The Grand Sophy
Georgette Heyer
My favourite among Georgette Heyer's thirty-odd Regency romances, The Grand Sophy has the most outrageously assertive heroine of them all. Twenty year old Sophy is the daughter of a widely-travelled diplomat, whom she calls "Sir Horace" and whose household she has managed since her mother died. When he is sent to Brazil in the spring of 1816, Sophy comes to London to stay with her aunt and cousins. She finds Cecilia infatuated with an unexceptionable but impractical poet, Hubert with money problems, and eldest cousin Charles, in charge of the household finances on account of an inheritance and his father's gambling debts, engaged to the strait-laced and ultra-respectable Miss Wraxton. Setting about her like a general, Sophy undertakes to fix all their problems, marshalling her resources but letting nothing stand in her way when she strikes.
Thinks...
David Lodge
Thinks... is a comedy of manners set in a provincial English university. Its core is a romantic pas de deux between Ralph Messenger, womaniser and head of the Centre for Cognitive Science, and Helen Reed, a recently widowed novelist doing a stint teaching creative writing. The result is fun but not substantial: even with accompanying revelations and complications the romance is a slender basis for the novel, while Lodge's attempts to flesh it out are strained.
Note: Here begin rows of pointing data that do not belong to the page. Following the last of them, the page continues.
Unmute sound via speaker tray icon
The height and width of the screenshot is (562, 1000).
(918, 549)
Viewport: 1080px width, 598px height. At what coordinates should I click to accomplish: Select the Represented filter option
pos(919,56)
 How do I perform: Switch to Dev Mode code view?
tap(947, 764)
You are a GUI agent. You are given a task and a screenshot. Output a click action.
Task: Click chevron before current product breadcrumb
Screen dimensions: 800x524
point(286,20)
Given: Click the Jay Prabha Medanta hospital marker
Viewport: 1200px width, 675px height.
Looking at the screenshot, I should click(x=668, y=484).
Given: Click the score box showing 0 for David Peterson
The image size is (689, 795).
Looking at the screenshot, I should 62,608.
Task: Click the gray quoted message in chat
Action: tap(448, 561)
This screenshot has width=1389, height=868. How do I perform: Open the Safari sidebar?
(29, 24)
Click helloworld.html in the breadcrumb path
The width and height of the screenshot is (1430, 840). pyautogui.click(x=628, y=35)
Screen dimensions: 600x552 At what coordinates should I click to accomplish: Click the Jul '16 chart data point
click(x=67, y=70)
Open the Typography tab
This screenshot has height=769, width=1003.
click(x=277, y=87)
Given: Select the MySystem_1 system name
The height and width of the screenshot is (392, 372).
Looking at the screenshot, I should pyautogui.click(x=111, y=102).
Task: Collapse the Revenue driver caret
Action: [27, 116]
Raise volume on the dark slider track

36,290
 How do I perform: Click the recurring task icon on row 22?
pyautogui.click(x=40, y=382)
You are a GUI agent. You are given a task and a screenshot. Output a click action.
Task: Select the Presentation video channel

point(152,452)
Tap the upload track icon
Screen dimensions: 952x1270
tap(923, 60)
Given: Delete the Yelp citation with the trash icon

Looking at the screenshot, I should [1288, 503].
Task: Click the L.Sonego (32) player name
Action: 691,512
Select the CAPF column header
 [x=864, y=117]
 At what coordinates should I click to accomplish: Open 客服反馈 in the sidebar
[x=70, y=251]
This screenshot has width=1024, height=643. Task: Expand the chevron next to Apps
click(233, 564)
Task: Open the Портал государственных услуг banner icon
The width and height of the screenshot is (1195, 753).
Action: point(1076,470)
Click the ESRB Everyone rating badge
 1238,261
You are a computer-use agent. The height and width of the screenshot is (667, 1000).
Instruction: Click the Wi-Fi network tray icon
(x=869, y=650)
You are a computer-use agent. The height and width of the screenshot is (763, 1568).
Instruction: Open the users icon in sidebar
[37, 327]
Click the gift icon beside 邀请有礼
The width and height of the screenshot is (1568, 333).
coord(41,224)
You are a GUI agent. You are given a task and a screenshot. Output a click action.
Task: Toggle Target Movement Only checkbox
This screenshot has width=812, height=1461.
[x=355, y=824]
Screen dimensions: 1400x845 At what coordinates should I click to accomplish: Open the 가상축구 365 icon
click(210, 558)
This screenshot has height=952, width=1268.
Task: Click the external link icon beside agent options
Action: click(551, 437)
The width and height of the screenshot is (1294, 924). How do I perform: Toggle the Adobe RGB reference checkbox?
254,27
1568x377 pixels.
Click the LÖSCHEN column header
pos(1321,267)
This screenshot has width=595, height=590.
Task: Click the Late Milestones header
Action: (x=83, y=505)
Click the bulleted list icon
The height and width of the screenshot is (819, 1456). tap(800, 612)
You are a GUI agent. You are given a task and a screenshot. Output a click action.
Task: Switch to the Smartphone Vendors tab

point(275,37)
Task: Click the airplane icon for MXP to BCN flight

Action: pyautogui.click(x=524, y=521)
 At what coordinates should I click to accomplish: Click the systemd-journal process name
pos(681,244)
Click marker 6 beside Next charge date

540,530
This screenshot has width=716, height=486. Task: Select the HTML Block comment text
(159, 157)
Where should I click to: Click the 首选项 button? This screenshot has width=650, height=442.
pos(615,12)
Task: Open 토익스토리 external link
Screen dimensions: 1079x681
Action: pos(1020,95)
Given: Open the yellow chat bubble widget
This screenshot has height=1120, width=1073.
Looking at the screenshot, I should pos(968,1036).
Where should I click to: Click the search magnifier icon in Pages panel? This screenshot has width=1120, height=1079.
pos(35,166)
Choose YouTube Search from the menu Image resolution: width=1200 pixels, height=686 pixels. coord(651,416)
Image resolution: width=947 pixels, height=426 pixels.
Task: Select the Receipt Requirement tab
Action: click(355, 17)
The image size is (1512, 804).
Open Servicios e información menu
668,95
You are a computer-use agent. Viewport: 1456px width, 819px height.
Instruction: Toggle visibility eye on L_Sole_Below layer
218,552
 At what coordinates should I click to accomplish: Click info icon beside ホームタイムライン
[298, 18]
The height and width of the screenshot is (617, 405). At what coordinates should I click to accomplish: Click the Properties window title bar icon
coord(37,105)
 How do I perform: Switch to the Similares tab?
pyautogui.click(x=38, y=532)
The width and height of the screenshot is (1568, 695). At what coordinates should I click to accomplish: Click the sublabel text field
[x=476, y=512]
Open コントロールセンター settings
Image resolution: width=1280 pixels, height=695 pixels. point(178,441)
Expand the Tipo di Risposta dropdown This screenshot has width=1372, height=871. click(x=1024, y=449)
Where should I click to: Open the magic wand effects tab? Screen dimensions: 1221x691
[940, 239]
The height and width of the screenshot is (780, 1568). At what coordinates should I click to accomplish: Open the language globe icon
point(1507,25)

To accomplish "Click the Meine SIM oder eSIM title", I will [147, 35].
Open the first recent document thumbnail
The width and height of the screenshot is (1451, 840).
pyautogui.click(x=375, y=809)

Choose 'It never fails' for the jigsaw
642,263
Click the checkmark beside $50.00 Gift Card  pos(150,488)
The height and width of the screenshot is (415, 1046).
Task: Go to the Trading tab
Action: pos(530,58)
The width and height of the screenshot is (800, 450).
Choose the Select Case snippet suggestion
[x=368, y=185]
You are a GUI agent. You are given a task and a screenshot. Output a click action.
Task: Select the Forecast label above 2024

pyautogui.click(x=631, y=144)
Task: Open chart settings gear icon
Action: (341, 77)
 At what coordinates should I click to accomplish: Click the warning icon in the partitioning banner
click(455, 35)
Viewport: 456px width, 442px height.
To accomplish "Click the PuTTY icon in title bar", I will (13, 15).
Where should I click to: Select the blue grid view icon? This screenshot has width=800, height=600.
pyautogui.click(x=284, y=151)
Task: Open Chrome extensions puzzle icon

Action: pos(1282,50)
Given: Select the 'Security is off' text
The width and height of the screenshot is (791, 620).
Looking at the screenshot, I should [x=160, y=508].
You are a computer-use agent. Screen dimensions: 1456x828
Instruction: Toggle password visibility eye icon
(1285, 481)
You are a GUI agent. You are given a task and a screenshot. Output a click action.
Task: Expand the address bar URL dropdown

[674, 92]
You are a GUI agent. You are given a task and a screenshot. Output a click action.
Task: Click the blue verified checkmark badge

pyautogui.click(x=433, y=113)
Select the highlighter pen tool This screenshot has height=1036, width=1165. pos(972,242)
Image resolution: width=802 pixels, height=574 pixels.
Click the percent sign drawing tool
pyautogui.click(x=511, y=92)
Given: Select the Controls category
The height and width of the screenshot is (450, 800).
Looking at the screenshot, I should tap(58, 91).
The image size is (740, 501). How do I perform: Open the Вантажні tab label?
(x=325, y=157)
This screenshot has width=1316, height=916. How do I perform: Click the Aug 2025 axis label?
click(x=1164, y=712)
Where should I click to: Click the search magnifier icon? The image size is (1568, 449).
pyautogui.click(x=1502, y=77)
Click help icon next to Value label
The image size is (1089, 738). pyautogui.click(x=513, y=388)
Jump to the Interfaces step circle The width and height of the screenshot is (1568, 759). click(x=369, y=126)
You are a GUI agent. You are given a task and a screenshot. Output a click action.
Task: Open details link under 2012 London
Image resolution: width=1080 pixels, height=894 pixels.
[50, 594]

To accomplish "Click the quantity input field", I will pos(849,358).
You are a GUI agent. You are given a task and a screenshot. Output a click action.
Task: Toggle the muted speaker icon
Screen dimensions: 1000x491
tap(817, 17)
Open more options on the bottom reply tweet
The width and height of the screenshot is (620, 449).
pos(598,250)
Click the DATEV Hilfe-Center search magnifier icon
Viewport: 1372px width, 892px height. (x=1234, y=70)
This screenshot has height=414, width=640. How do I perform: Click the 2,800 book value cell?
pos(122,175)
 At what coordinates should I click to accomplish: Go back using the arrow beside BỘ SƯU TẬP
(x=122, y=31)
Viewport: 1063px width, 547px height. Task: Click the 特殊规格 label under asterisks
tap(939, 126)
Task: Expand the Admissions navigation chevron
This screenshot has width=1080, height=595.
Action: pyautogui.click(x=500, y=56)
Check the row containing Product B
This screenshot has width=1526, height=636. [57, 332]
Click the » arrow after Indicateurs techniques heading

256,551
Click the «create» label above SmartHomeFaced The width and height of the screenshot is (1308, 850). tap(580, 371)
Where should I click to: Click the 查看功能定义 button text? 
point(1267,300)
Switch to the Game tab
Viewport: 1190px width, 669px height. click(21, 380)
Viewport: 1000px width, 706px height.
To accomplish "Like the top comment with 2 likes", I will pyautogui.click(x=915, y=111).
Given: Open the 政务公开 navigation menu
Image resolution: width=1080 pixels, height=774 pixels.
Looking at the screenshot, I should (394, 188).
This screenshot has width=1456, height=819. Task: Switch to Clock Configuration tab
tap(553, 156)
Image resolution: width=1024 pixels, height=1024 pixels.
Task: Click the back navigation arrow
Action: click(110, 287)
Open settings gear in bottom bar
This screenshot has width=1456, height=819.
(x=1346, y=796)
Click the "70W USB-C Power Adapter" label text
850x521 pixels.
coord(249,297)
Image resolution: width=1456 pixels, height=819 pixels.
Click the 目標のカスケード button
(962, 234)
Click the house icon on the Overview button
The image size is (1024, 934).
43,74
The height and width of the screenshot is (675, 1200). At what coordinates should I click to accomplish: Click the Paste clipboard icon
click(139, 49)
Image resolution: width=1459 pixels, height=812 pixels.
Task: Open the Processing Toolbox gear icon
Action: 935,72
Some discussions of philosophy of mind (consciousness and qualia) are intelligently done and some pieces produced by Helen's students (parodying leading British novelists) are entertaining, but none of them really contribute to the central story — they are, as it were, "epiphenomenal". And cancer and child pornography have awkward bit parts. Also, while Thinks... mostly consists of journal entries by and email between the two protagonists, it lapses a little jarringly into omniscient narration towards the end.